First impressions of blogging with Quarto

…and how I ported content from my Sphinx based blog

quarto
blogging
R
python
Author

Mark Isken

Published

February 3, 2023

As I mentioned in a recent short post, I’ve moved my blog to Quarto. I’ve been using various static blogging tools since 2014 when I moved my blog from Drupal to Pelican. Pelican served me well for many years and allowed me to write posts in either restructured text or markdown and I could even create blogs from Jupyter notebooks or R Markdown documents. Yes, there was quite a bit of extension installing and fiddling with conf.py, but all in all, it worked really well.

Based on my experience with creating my teaching websites with Sphinx, I decided to give it a try for blogging when I happened to run across the ablog Sphinx extension. There was lot of exciting things happening in the Python publishing world such as JupyterBook, the MyST parser, and MyST-NB. I was already a huge fan of Sphinx. Again, I was able to author posts in either reSt or markdown and could use Jupyter and R Studio. Some fiddling involved to make all these things play nicely together, but it all worked. I also moved my blog off of a commercial hosting site and used GitHub Pages. The workflow of pushing a commit to a repo resulting in a website refresh was a nice benefit.

So, why switch to Quarto?

The community

While the Sphinx community is terrific, not a lot of people seem to be blogging with it. The ablog extension changed hands and there’s not much active development aimed at new features for general users. As a long time member of both the Python and R communities, I really wanted a similar experience specific to blogging. When Quarto made it clear that it wasn’t just about R, I started paying attention. Then, a few Quarto based blogs caught my eye, such as Notes from a data witch (easily the best data science blog title I’ve ever run across), Data Science Bytes - Blog and Crosstab Data Science. They looked great. The authors seemed happy with the authoring tools and experience. I got the feeling that this thing was really going to take off. Then I found these incredibly useful blog posts by new Quarto users and I was sold.

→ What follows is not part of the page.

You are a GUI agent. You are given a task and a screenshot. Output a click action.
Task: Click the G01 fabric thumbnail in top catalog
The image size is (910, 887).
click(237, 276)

Multi-language support that just works

I want to be able to blog from within R Studio, Jupyter Lab, or by writing markdown with some text editor. I also want a command line interface that I can use if I want. Quarto supports all of this. You can even mix R and Python (and more) within the same Quarto markdown document.

Great documentation

Check

Not too painful to port Sphinx blog to Quarto blog

My Sphinx based blog was made up of a mix of reStructuredText, markdown and Jupyter notebook documents. I did end up touching every post (~60 posts) as this gave me a chance to fix up some tags and add some update notices at the top for some of my more dated posts. The strategy for each document type was as follows.

I used a Quarto folder structure in which each post lived in its own subfolder inside of a folder named posts. Inside of each individual post folder there were folders for images and data as needed.

Markdown files

I replaced the existing YAML header with a Quarto specific version and renamed the file to have a .qmd extension. I made sure any necessary image and data files got put into the appropriate subfolders. All of my previous posts had used the same images and data subfolders so no path changes were needed. That’s it.

reStructuredText files

For these, I first converted them to markdown format using pandoc.

pandoc -f rst -t markdown some-post.rst -o some-post.qmd

Then I did the same things I did with markdown files.

Jupyter notebooks

These already had a raw cell at the top of the notebook containing a YAML header. I just replaced the existing header with the Quarto version. I reran the entire notebook and then just plopped it into its new home in a subfolder of posts. The images get encoded and embedded in the notebook itself.

Ongoing authoring

I’ve authored a number of new posts using both R Studio and Jupyter notebooks. It’s extremely simple to just click “Render” from within R Studio and the site gets updated locally. Then using git to stage, commit, and push the changes to GitHub is all that’s needed to publish the updates to my Netlify hosted site. Setting up Netlify was super easy - I just followed Step 6 in Creating a blog with Quarto in 10 steps and the Netlify docs.

The workflow for authoring and publishing is so simple that I find it motivates me to write more often.

As I get more time, I’ll dig back into some of the helpful blog posts mentioned above and do some more site customizaton. But for now, I’ve got it looking ok and I’m just focusing on creating and posting content.